“Racconto sempre ai miei figli del giovane ebreo che mi salvò nel ’67″

Incontro tra una palestinese e il soldato israeliano che le salvò la vita nella guerra dei sei giorni.

image_3341Soltanto ora, quasi quarantacinque anni dopo essere stata salvata, durante la guerra dei sei giorni, da un’esperienza che poteva essere mortale, una donna palestinese ha incontrato il militare israeliano che le salvò la vita.
Miriam Yassin, che oggi ha sessant’anni, vive nel villaggio palestinese di Anin (che sorge poche centinaia di metri al di là della linea armistiziale che dal 1949 al 1967 divideva Israele dalla Cisgiordania, allora sotto controllo dei giordani) ed era solo una quindicenne quando restò gravemente ferita in un bombardamento. Hezi Erez, che oggi ha settantacinque anni, nel 1967 serviva come comandante subalterno delle Forze di Difesa israeliane nella regione.
“Quando arrivai nel villaggio – racconta Erez – un abitante del posto mi venne incontro chiedendo aiuto. Era afflitto e spaventato, e mi disse che sua figlia era gravemente ferita”. A quel punto Erez, agendo di propria iniziativa senza chiedere l’autorizzazione a nessun superiore, mollò tutto per portare di corsa la ragazza in ospedale. L’intera famiglia della ragazza era con lui sulla jeep quando arrivò al posto di blocco di confine, vicino all’incrocio di Megiddo, dove naturalmente i soldati cercarono di fermarlo. “Saltai fuori dalla jeep gridando loro di aprire la sbarra perché la ragazza aveva urgente bisogno di cure mediche”. I soldati acconsentirono e li fecero passare.
“Pochi giorni fa – continua Erez – ho raccontato questa vicenda a mio figlio e lui ha detto che avrebbe voluto davvero conoscere la donna, anche se io non sapevo dove fosse e nemmeno se fosse ancora viva”. Allora Erez si è messo in contatto con un quotidiano locale, Al-Masar, e un giornalista l’ha aiutato a rintracciare Miriam Yassin. Madre di nove figli e nonna di ventisei nipoti, Yassin vive ancora oggi nel suo villaggio natale. E non credeva che avrebbe mai rivisto l’uomo che le aveva salvato la vita.
I due si sono incontrati all’inizio della settimana scorsa a Umm al-Fahm, la città araba israeliana che sorge a meno di un paio di chilometri da Anin. “Non posso dimenticare come mi aiutò durante la guerra – dice Yassin – Mi ha riportato in vita quando ero in condizioni disperate. Oggi sarei disposta a dare la mia vita per lui. Racconto sempre ai miei figli di come fossi rimasta ferita, e del giovane ebreo che mi salvò.

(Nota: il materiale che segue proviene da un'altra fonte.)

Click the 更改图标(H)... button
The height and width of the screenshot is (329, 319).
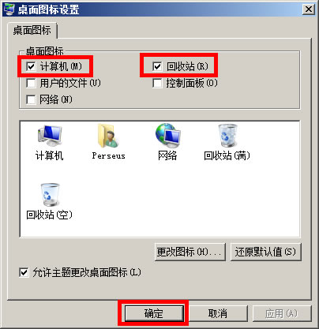point(190,252)
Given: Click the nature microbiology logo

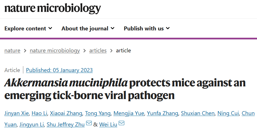Looking at the screenshot, I should pyautogui.click(x=52, y=9).
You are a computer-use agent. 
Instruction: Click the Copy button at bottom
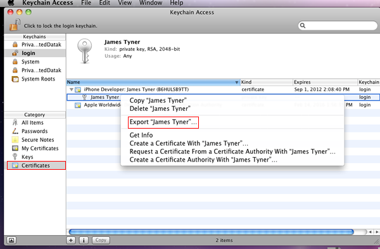[x=101, y=240]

Era ora che lo conoscessero da vicino”. Yassin dice di essere grata al suo “eroe” e che “è raro incontrare persone come lui”, ed esprime la speranza in un futuro migliore per israeliani e palestinesi: “Bisogna convivere senza ammazzarsi – aggiunge – La nostra casa sarà sempre aperta per la famiglia di Erez. Non lo dimenticherò mai”.
Erez, dal canto suo, cerca di sottrarsi agli elogi. “Sono felice d’essere riuscito a rivedere la donna che ho salvato – dice – Quello che feci è semplicemente una cosa umana. In fin dei conti, siamo tutti semplicemente esseri umani”.